**Exercise aim**: Give everything from the line containing "This screenshot has width=270, height=152." down to the end of the items as a two-column CSV with the columns instruction and location. Use one row per item, with its text and its answer each in a single quoted field and line breaks replaced by spaces.

**Task inputs**:
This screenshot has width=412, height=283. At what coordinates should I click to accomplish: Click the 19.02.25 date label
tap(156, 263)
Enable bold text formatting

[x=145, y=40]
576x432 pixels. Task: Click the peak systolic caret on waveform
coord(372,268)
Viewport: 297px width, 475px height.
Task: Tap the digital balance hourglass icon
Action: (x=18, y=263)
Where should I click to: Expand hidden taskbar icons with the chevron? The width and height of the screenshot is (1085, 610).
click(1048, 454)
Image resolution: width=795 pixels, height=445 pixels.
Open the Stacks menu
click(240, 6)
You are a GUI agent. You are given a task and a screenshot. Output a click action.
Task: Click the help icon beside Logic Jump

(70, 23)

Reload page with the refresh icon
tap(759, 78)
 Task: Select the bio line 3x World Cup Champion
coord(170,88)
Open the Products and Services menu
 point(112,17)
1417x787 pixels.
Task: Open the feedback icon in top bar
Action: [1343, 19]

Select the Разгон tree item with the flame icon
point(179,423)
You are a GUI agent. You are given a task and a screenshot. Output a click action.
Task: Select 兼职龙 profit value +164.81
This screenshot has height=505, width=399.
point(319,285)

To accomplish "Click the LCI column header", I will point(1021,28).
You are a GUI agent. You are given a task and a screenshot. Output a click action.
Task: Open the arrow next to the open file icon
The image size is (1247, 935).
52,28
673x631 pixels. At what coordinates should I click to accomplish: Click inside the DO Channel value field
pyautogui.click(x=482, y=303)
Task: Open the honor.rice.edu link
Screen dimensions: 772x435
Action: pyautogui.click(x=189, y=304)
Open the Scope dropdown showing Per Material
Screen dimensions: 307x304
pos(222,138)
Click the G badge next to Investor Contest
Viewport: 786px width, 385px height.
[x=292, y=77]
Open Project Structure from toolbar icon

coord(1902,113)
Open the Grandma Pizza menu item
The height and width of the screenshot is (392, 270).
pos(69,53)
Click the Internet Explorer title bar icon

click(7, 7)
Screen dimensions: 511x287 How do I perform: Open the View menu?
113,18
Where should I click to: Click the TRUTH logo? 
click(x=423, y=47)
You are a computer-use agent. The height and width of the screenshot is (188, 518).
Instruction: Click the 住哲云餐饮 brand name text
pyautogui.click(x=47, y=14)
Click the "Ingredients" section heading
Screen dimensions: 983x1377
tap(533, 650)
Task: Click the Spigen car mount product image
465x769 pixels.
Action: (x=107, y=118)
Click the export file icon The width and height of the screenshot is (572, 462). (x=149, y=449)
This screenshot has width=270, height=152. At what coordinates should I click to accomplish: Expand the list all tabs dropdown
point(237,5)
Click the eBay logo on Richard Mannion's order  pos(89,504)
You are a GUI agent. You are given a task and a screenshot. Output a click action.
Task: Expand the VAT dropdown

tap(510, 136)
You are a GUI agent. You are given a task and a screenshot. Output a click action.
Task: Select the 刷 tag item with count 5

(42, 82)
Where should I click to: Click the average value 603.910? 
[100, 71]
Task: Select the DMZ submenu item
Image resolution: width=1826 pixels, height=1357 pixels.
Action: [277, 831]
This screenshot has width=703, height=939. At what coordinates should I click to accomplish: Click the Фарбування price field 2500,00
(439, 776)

**Solved problem**:
instruction,location
"This screenshot has width=270, height=152. At what coordinates should I click to accomplish: Expand the list all tabs dropdown","point(237,5)"
"Click the eBay logo on Richard Mannion's order","pos(89,504)"
"You are a GUI agent. You are given a task and a screenshot. Output a click action. Task: Expand the VAT dropdown","tap(510, 136)"
"You are a GUI agent. You are given a task and a screenshot. Output a click action. Task: Select the 刷 tag item with count 5","(42, 82)"
"Where should I click to: Click the average value 603.910?","[100, 71]"
"Task: Select the DMZ submenu item Image resolution: width=1826 pixels, height=1357 pixels.","Action: [277, 831]"
"This screenshot has width=703, height=939. At what coordinates should I click to accomplish: Click the Фарбування price field 2500,00","(439, 776)"